Signs and symptoms:
Compression of a sensory nerve can decrease its transmission, causing altered sensitivity, in other words paresthesia. Paresthesia can be divided into decreased sensitivity, termed hypesthesia, and increased sensitivity, termed hyperesthesia. Compression of a nerve can block or partially block nerve transmission causing hypesthesia such as numbness; or it can irritate the nerve causing increased transmission or aberrant signals resulting in increased sensitivity to touch or pain. Therefore, meralgia paresthetica can present with lateral thigh pain, tingling, numbness or other altered sensation in the lateral thigh.
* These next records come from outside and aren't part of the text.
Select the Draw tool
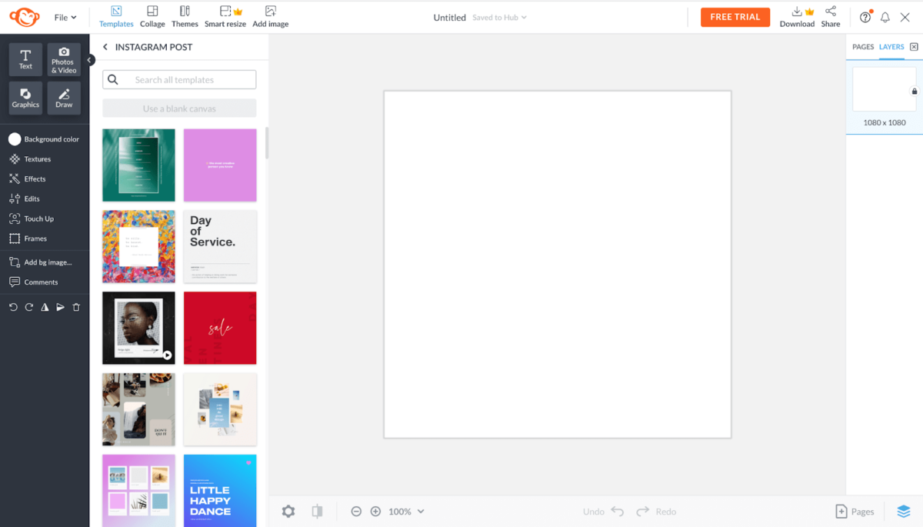This screenshot has width=923, height=527. (x=64, y=98)
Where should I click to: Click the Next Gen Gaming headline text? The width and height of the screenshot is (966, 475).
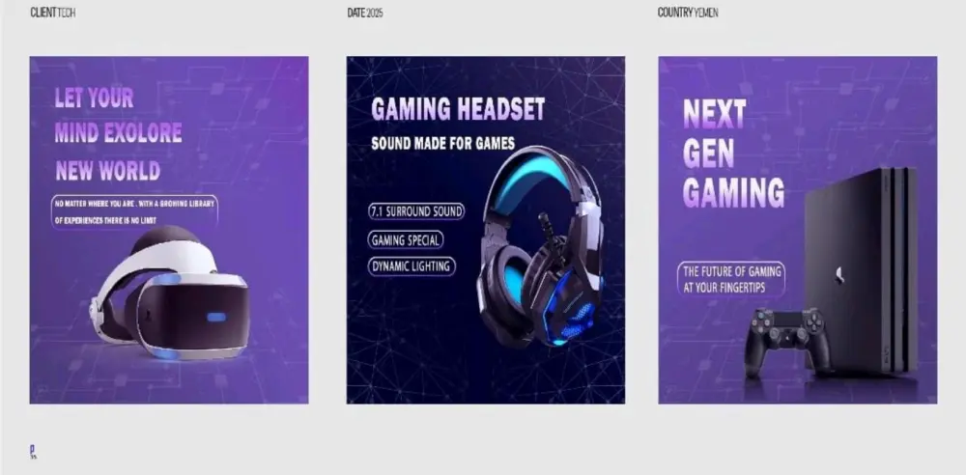[x=733, y=153]
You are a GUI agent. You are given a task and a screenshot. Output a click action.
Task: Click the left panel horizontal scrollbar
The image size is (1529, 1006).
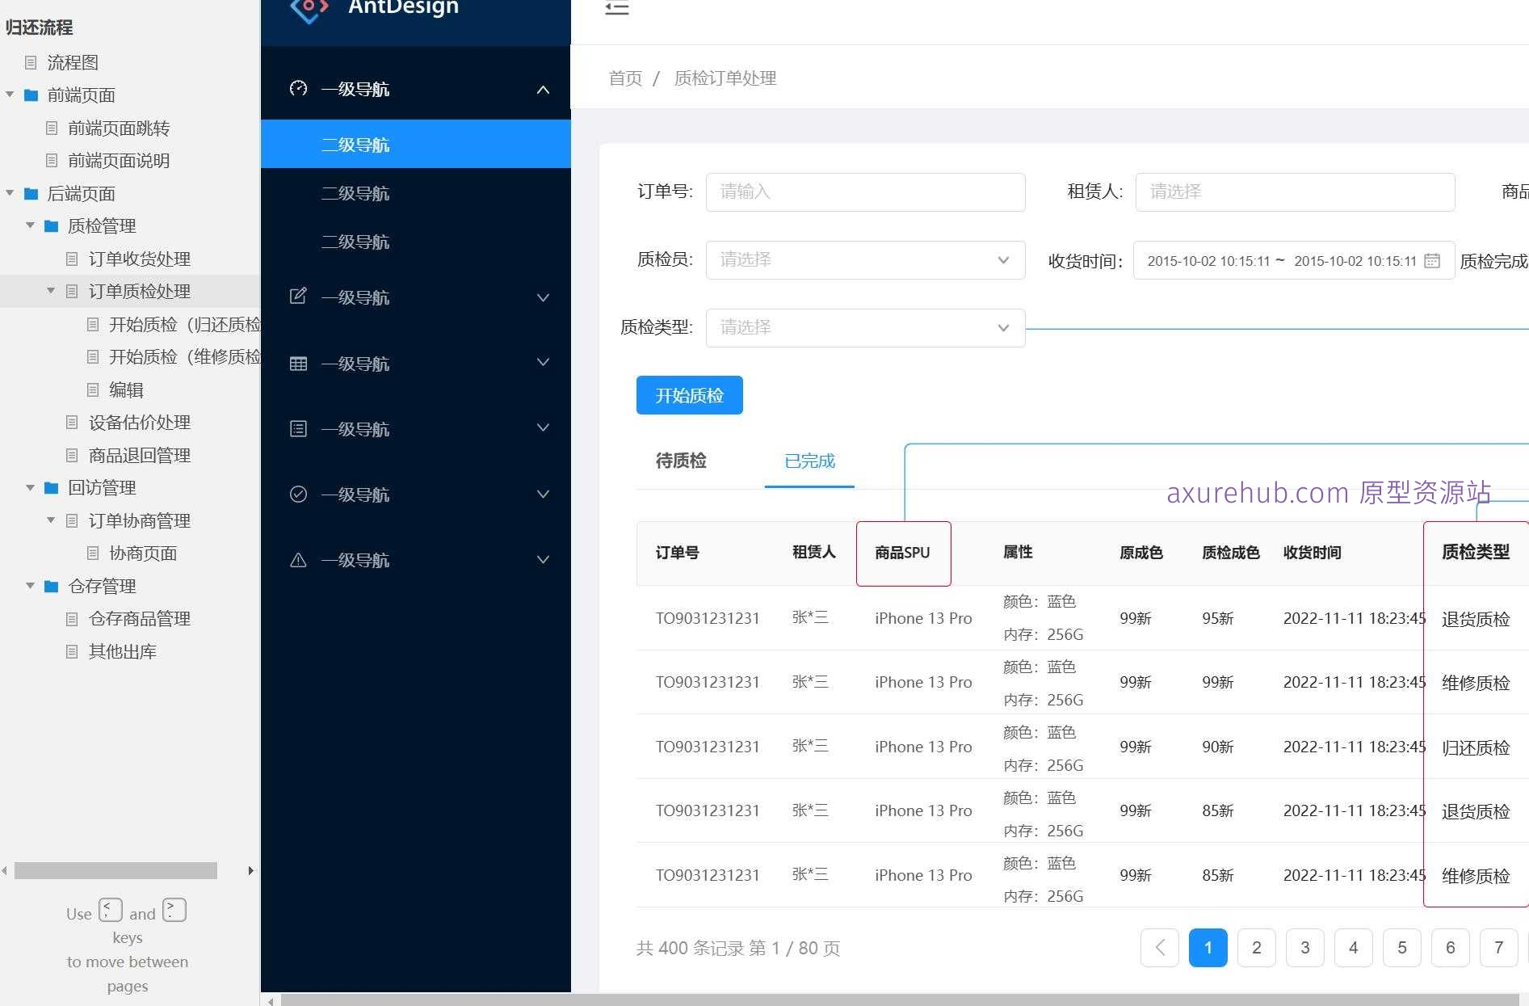(116, 870)
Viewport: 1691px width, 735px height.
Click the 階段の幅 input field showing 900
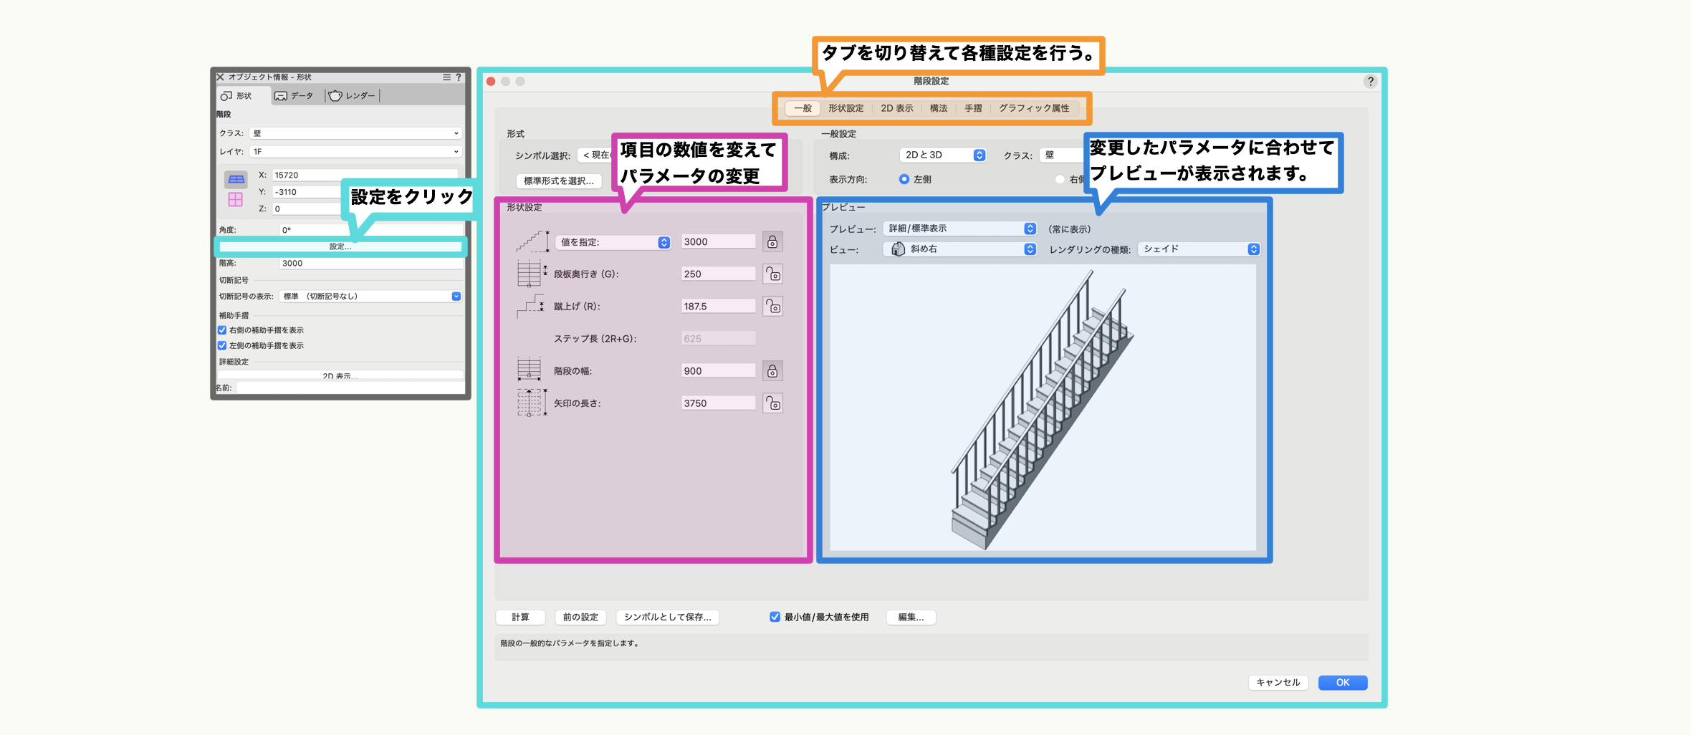pyautogui.click(x=718, y=371)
Meralgia paresthetica is primarily assessed/diagnosed by its clinical presentation of the client/patient reporting pain or other paresthesia in the lateral thigh. The therapist can determine the region of altered sensation using a pinwheel (in place of a pinwheel, another object such as the tip of a pen cap can be used). Lightly run the pinwheel along the surface of the skin of the client’s/patient’s thigh on each side of the body, comparing what they feel from one side to the other. In this manner, the region of paresthesia can be mapped and compared to the dermatomal innervation pattern for the lateral femoral cutaneous nerve.
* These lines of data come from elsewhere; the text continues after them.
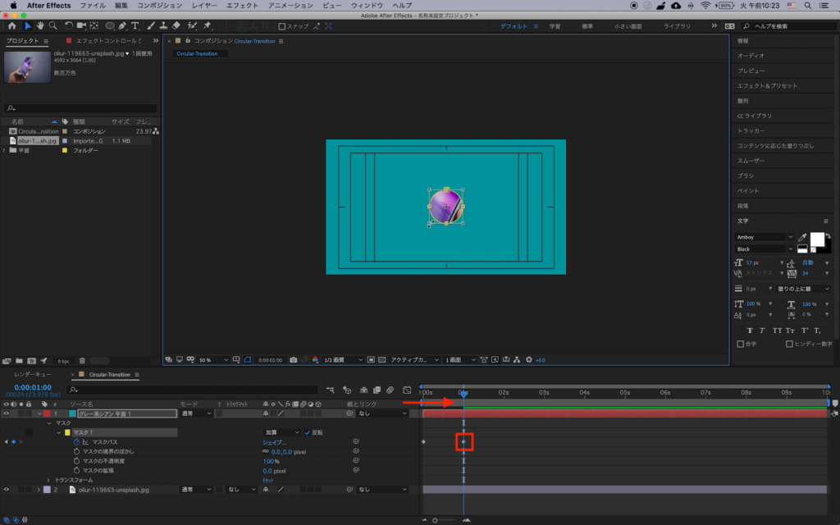This screenshot has width=840, height=525.
Task: Select the Zoom magnifier tool
Action: 53,26
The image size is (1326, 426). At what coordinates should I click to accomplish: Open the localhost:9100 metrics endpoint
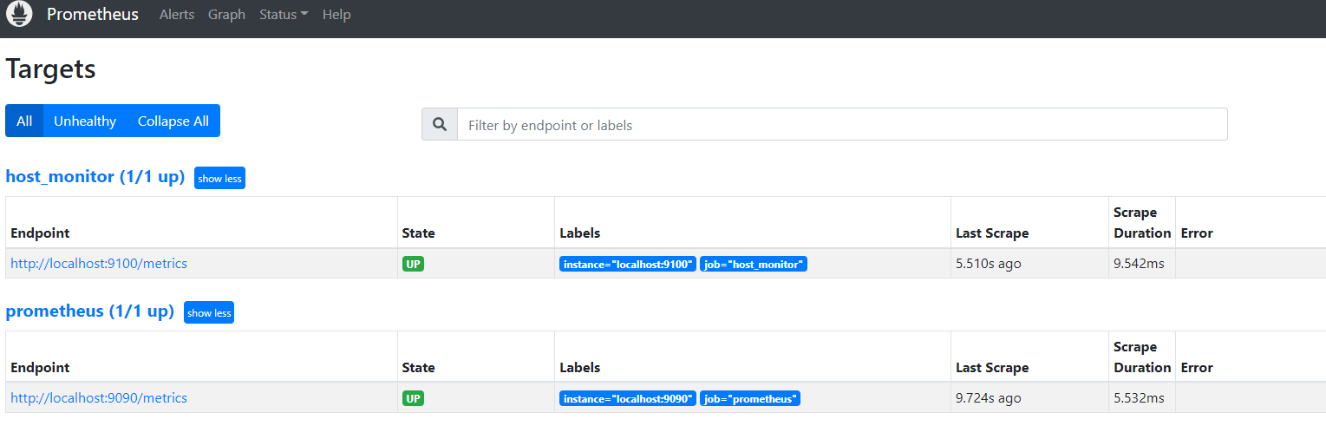(x=99, y=264)
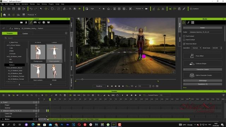Enable the Hand Contact checkbox

click(x=184, y=40)
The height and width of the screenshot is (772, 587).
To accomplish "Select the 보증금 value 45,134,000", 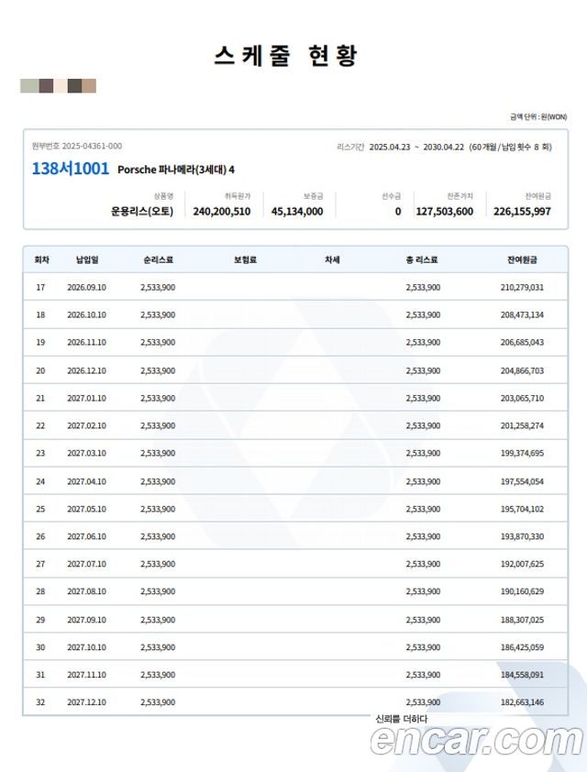I will tap(297, 211).
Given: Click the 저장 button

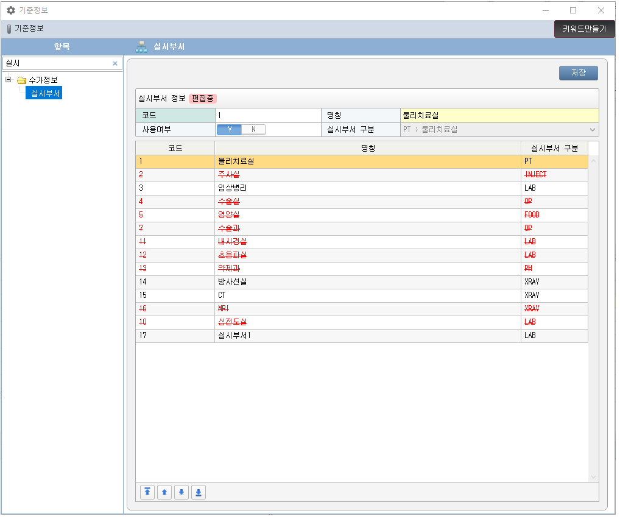Looking at the screenshot, I should click(x=578, y=73).
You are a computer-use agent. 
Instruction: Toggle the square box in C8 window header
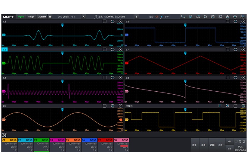[228, 78]
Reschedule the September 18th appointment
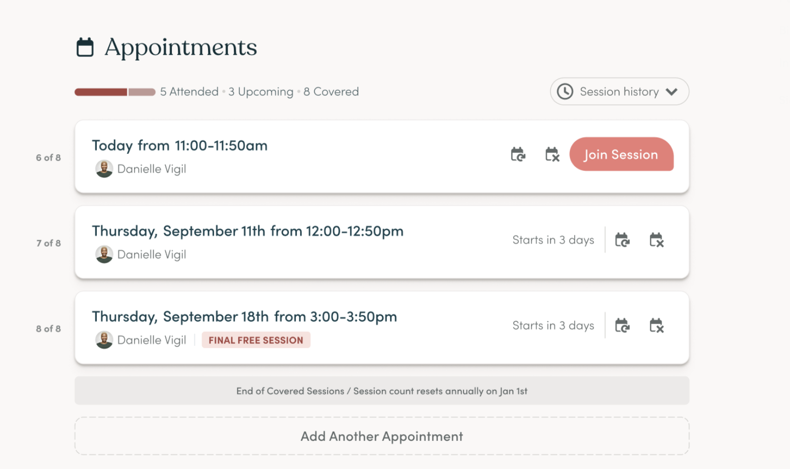 pos(622,326)
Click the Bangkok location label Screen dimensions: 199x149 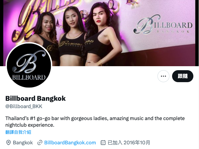[x=23, y=143]
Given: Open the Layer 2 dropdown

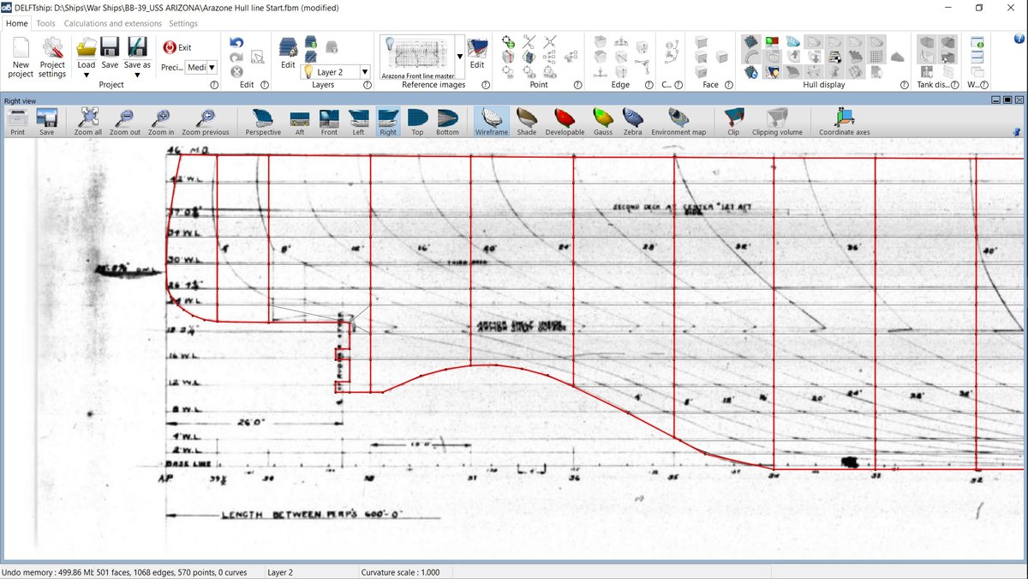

Moderate to deep palpatory pressure can be placed along the inguinal ligament near the anterior superior iliac spine (ASIS). In more severe cases, this pressure might reproduce or increase the characteristic sensory referral pattern that the client/patient has been experiencing, confirming the assessment of meralgia paresthetica. Palpatory assessment of the sartorius or tensor fasciae latae (TFL) and surrounding hip flexor musculature, including the abdominal belly of the psoas major, as well as the quadratus lumborum should also be done in the event that tight musculature is pressing on the nerve. Palpate also for fascial adhesions that might be pressing on the nerve.
During verbal history, it is important to determine if any of the causative stress factors (see other blog article on this condition) for meralgia paresthetica are present. Finally, the assessment of meralgia paresthetica is somewhat an assessment/diagnosis of exclusion, meaning that if all other conditions that can cause pain or altered sensation in the lateral thigh are assessed for and ruled out, the assessment of meralgia paresthetica can be made with a high degree of confidence.
Note: A physician can order electrophysiologic testing in which conduction of the lateral femoral cutaneous nerve is assessed. This is not often done, but is the most accurate way to diagnose meralgia paresthetica.
Because meralgia paresthetica is largely an assessment of exclusion, it is important to be sure that the client’s/patient’s symptoms are not due to another condition. In addition to the lateral femoral cutaneous nerve, there are three other nerves that provide sensory innervation to the thigh. They are the posterior femoral cutaneous nerve in the posterior thigh, the femoral nerve in the anterior thigh, and the obturator nerve in the medial thigh.
Pain or other paresthesia in the lateral thigh can also be due to referral from a myofascial trigger point. The following muscles should be assessed for trigger points: gluteus minimus, vastus lateralis, vastus intermedius, tensor fasciae latae, piriformis, and gluteus maximus and medius. It is also possible that the nerve roots that comprise the lateral femoral cutaneous nerve are being compressed at the spine due to a space-occupying lesion such as a pathologic disc or bone spur narrowing the intervertebral foramen (IVF) or central canal of the spinal column; this can be assessed via cough test or Valsalva maneuver (or perhaps straight leg raise), or diagnosed by an MRI ordered by a physician. And finally, the lateral thigh itself should be examined to rule out any local condition that might be causing lateral thigh pain/paresthesia.